Matchgrab: League of Legends match importer
Matchgrab retrieves League of Legends match data from Riot's API and stores it locally. It starts with a seed user, starts downloading match data for that user, and then performs the same process for other summoners who played in the downloaded matches. It continues this process until you stop it.
You must have an API key issued by Riot in order to use this tool, and you will only be able to download data at the rates that Riot allows. The default values in the configuration file should be safe for development keys.
Collecting data
Check out the configuration file to make sure you're happy with all defaults; one thing you'll definitely need to change is to provide your Riot-issued API key in the riot_api_key
field. You'll likely also want to specify where match data should be saved using the match_store_location
field as well.
Once you're happy with the configuration, you can run the tool by executing the grab
command. Note that this is a command-line tool and should be run from your system's terminal or command line.
Config options
Matchgrab is designed to be simple when it can be, but there are a few configuration options that are important to be aware of.
http_timeout : how long all network requests receive before timing out (seconds)
match_store_location : where downloaded match data should be stored (relative or absolute)
seed_account : initial account ID to start from if no existing data is available
max_sim_requests : the maximum number of simultaneous requests allowed
requests_per_min : the maximum number of requests per minute (note Riot's rate limits)
max_time_ago : ignore matches beyond this age (default ~2 months)
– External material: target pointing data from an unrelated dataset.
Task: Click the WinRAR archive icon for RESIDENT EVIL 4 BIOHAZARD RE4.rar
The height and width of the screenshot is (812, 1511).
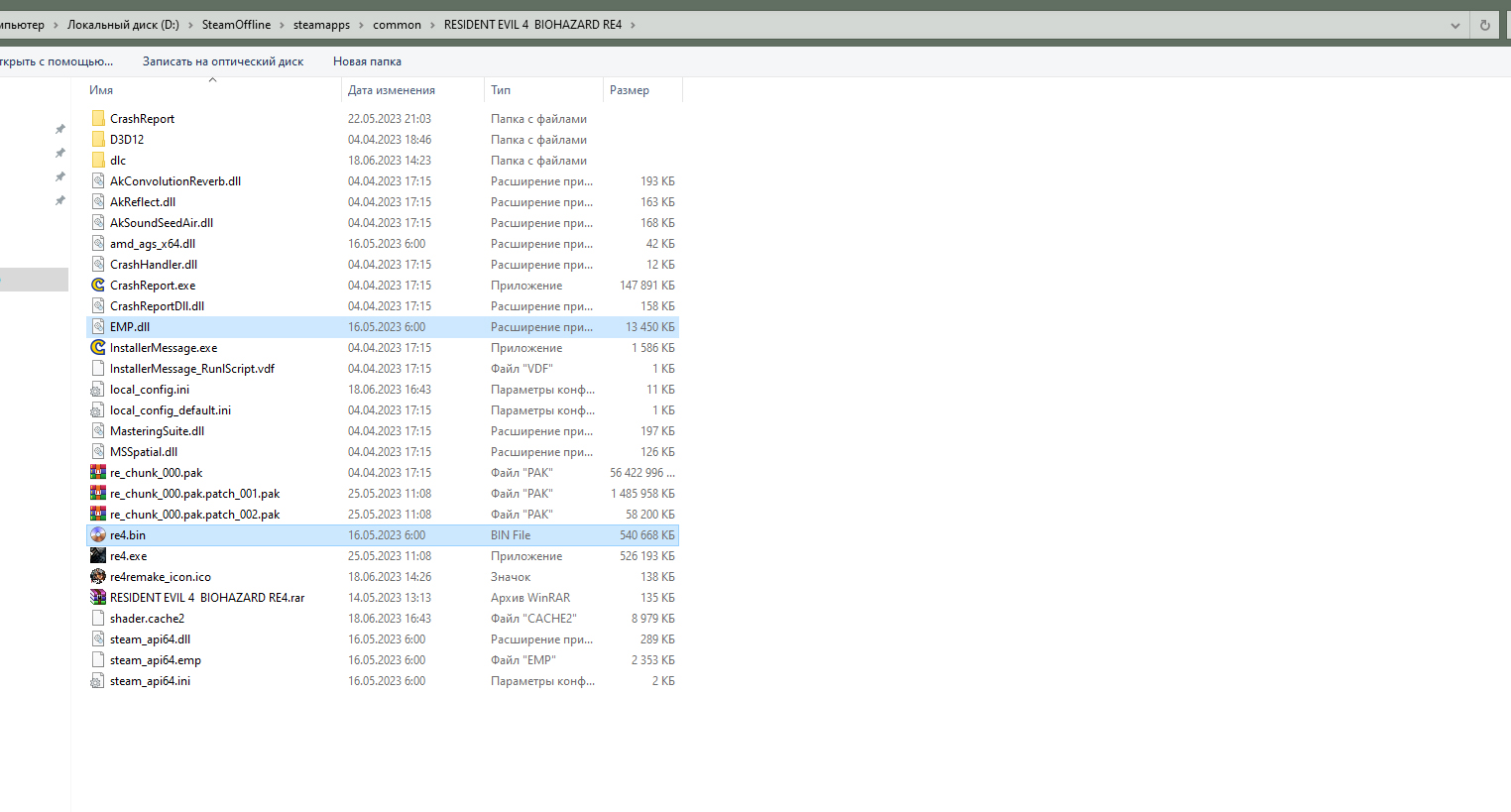Action: pyautogui.click(x=98, y=598)
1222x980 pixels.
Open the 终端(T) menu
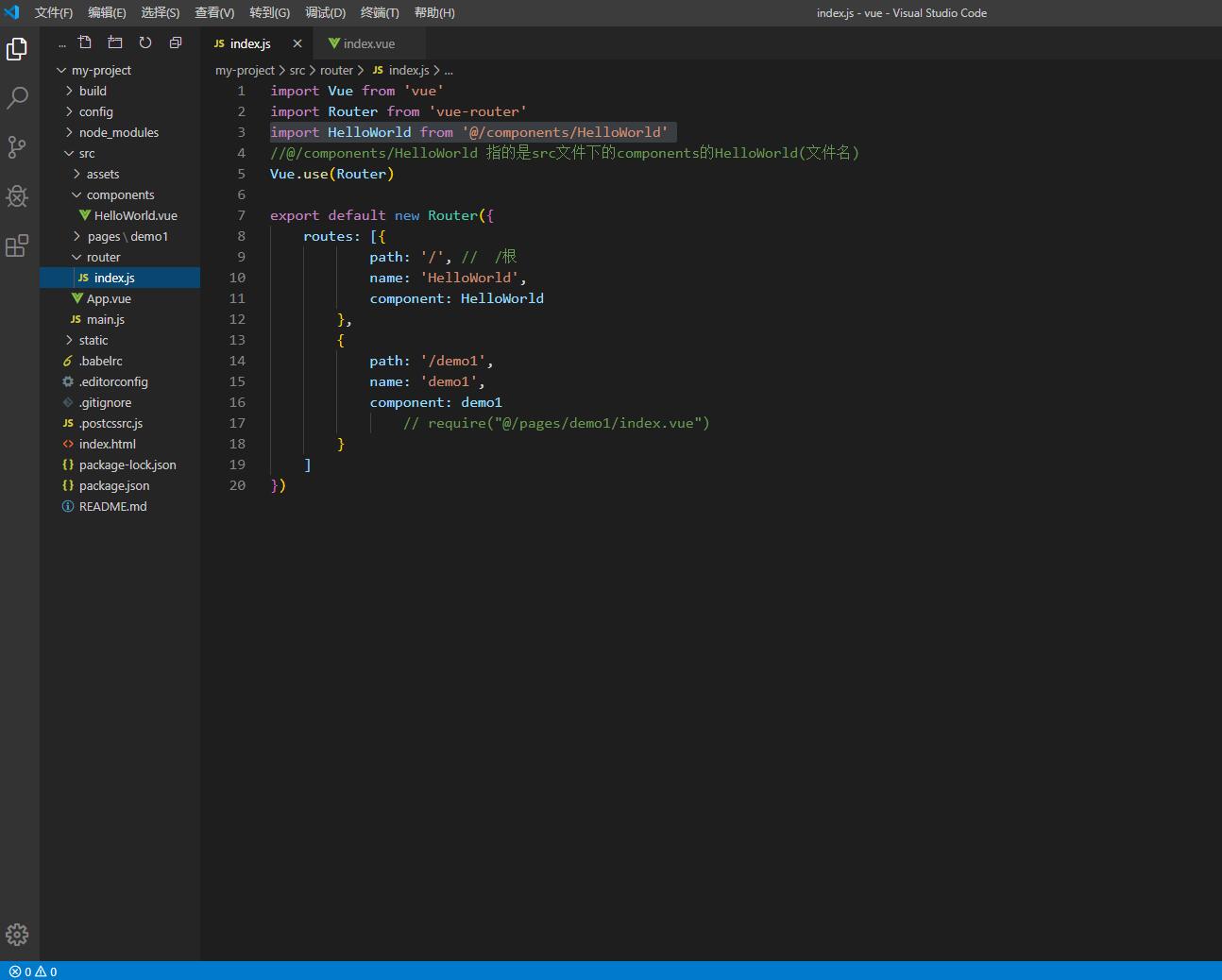(380, 12)
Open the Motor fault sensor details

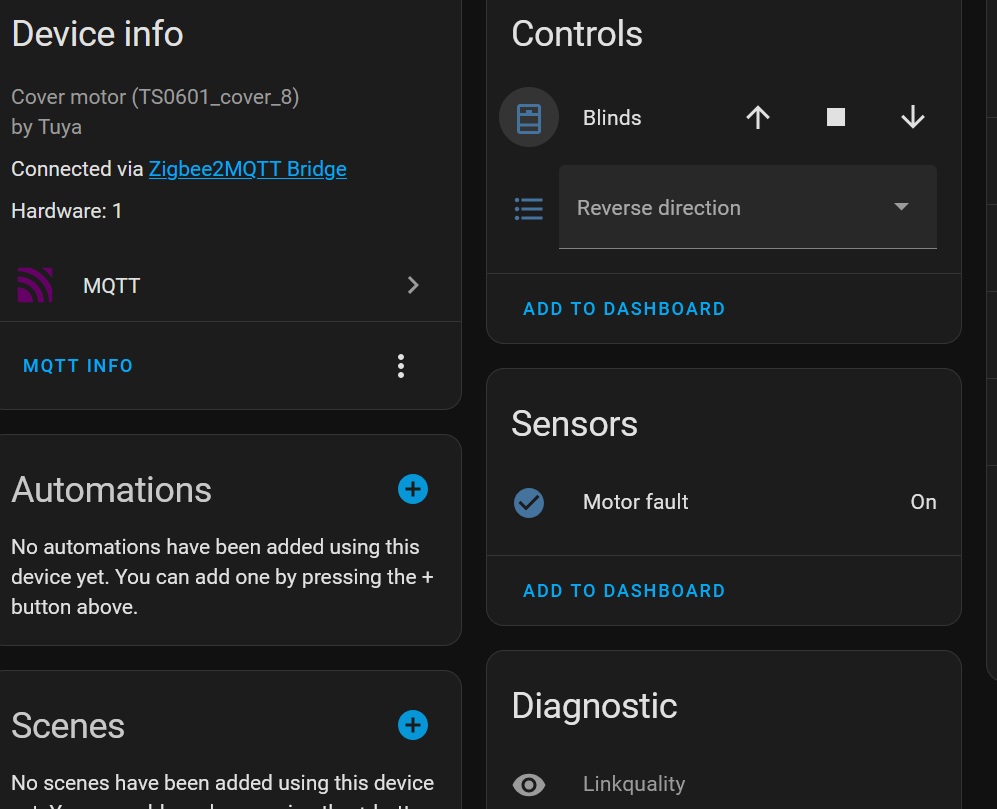coord(724,502)
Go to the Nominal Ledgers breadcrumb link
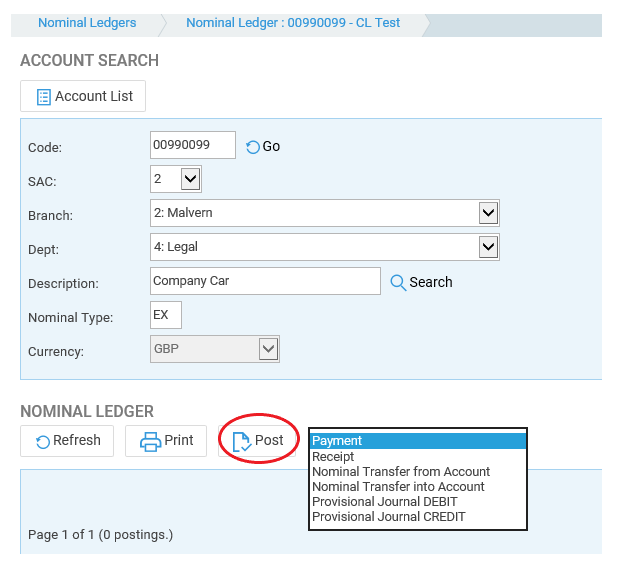 tap(87, 23)
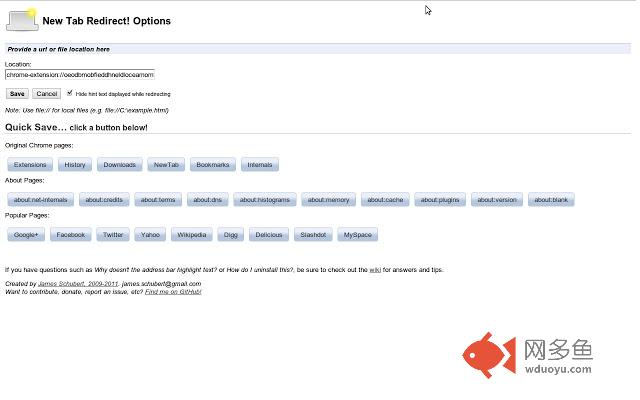Open the Find me on GitHub link
Viewport: 640px width, 400px height.
[173, 292]
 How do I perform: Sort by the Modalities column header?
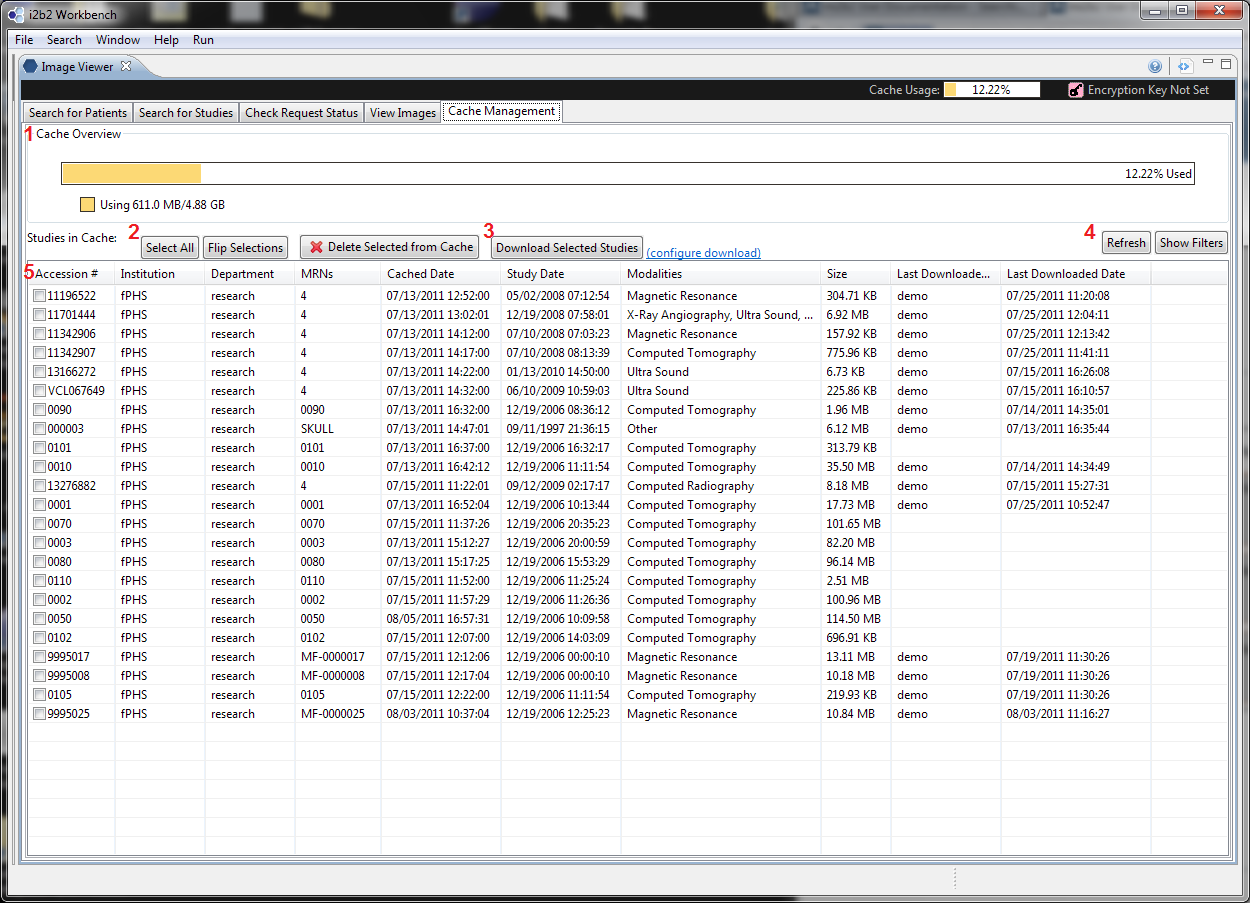coord(654,274)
riot_api_key : copy and paste your API key from Riot here; used for all requests that require one
Accessing data
Matchgrab records data to a LevelDB database that contains the data described in Match.proto. In order to read the data, you'll need to find some libraries in your language of choice that allow you to read LevelDB databases and then decode the data stored there (encoded using Google's protocol buffers). A few recommendations include:
You can see a few examples of data accesses in Python by checking out preview.py
.
Checking data
This repo includes a very simple Python server that provides limited access to data as well as an example of how to access the database using Python's LevelDB + protobuf libraries. Available endpoints include:
GET /accounts list all summoner names with associated account id's
GET /account/([0-9]+) get available matches for the specified account id
GET /match/([0-9]+) get information about an individual match
All endpoints return JSON.
Rate limits
You are solely responsible for ensuring that you don't violate Riot's rate limits. Matchgrab will respect Riot's headers if their responses indicate that you have exceeded your rate limit, but it's still possible to get banned if you aren't careful. Again, do not leave this or any other program running with your API key until you can ensure that it's fetching data at an acceptable pace.
Statistical sampling
Note that the retrieval process described above will naturally be biased because it will download matches in 'neighborhoods' of players and will likely never provide a randomized sample of the League population, even distributions per tier, Challenger-only games, etc; you should plan on taking care of selecting relevant matches for your use case yourself once you've got the raw data.
License and contributions
This code is available under the MIT license. See the attached LICENSE.txt for more information.
Contributions are welcome. Please file issues or create PR's.